Dans sa Vie du lettré aux éditions de minuit, William Marx évoque la figure rare, trop rare, de la femme lettrée. Il prend pour exemple Émilie du Châtelet, étonnante figure des lettres et des sciences qui introduisit notamment les théories de la physique newtonienne en France (la lecture de l’article de wikipédia vaut le détour).

Dans son « Discours sur le bonheur  » de 1779, madame du Châtelet décrit la quête du savoir et le goût pour l’étude de la manière suivante :

« L’amour de l’étude est de toutes les passions celle qui contribue le plus à notre bonheur [car] on y trouve renfermée une passion dont une âme élevée n’est jamais exempte, celle de la gloire. »

Ce que précise William Marx en écrivant :

 » La gloire propre du lettré provient essentiellement de la postérité : c’est la dessus qu’il fonde son existence ». p.29

On remarquera tout de suite la vanité de l’espérance de gloire à venir, mais, toujours est-il que le plaisir que procure cette vanité « n’est point une illusion, précise madame du Châtelet, car il nous prouve le bien réel de jouir de notre réputation future ».
Étonnante affirmation, qui fait d’ailleurs écho aux textes de Cicéron sur l’amour propre, et que William Marx reformule dans une phrase qui m’a subjugué :

« Même dans le présent le plus immédiat, nous avons besoin de jouir de l’avenir. »

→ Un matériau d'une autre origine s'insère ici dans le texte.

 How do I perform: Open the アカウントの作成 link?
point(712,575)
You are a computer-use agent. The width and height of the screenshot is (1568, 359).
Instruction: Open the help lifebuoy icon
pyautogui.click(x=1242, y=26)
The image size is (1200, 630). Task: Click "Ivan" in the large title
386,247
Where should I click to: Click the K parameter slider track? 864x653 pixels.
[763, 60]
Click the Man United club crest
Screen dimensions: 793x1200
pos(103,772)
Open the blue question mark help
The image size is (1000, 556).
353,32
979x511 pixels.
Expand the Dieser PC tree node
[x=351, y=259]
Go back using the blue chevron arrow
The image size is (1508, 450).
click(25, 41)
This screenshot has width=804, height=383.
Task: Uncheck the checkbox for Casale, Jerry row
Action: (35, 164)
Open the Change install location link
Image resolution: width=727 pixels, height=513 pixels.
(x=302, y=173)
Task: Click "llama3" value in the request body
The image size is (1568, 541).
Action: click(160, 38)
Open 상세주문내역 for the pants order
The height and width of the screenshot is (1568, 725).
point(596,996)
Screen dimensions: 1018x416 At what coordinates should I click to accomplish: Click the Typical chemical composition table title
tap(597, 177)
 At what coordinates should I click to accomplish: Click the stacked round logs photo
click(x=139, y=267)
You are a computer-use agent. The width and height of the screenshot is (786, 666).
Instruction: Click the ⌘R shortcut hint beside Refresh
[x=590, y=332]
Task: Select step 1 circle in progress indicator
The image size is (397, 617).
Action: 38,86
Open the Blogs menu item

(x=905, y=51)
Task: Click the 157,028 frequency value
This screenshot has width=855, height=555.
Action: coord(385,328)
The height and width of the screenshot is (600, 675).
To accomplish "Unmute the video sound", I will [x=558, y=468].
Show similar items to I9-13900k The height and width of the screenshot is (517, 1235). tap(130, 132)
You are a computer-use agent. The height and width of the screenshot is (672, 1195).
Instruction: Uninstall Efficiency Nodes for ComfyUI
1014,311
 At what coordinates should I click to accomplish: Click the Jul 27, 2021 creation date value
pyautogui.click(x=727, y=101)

Or, qu’est-ce que cela veut dire : « jouir de l’avenir » ?

Pour jouir de l’avenir, il faut un investissement ; on ne peut pas jouir de l’avenir si on ne travaille pas à une forme d’investissement. Je crois que c’est çà qui est important.

Aujourd’hui la jouissance n’est qu’une jouissance immédiate, du maintenant, du hic et nunc à tendance pulsionnelle. Aussi, à bien des égards « jouir de l’avenir » nous apparaît comme une contradiction dans les termes. Dès lors, il n’en et que plus important de cultiver cette capacité  à jouir de l’avenir. Il ne s’agit pas là de se retenir, il s’agit bien de jouir maintenant, non pas de ce qui est mais de ce qui adviendra, précisément parce que l’on travaille à cet avenir. On oeuvre et on s’investit sur le long terme, ou tout du moins sur ce qui sera après nous. L’avenir est ouvert, rien n’est une fatalité, et c’est la raison pour laquelle on peut s’y engouffrer, s’y investir, pour lui donner un visage qui nous donne satisfaction.

C’est là, sur cette possibilité de jouir de l’avenir que se greffent les problématiques d’une économie libidinale. Dans ce contexte, une économie libidinale est une économie dans laquelle on peut « jouir de l’avenir » : jouir maintenant de l’avenir auquel on travaille et pour lequel on oeuvre.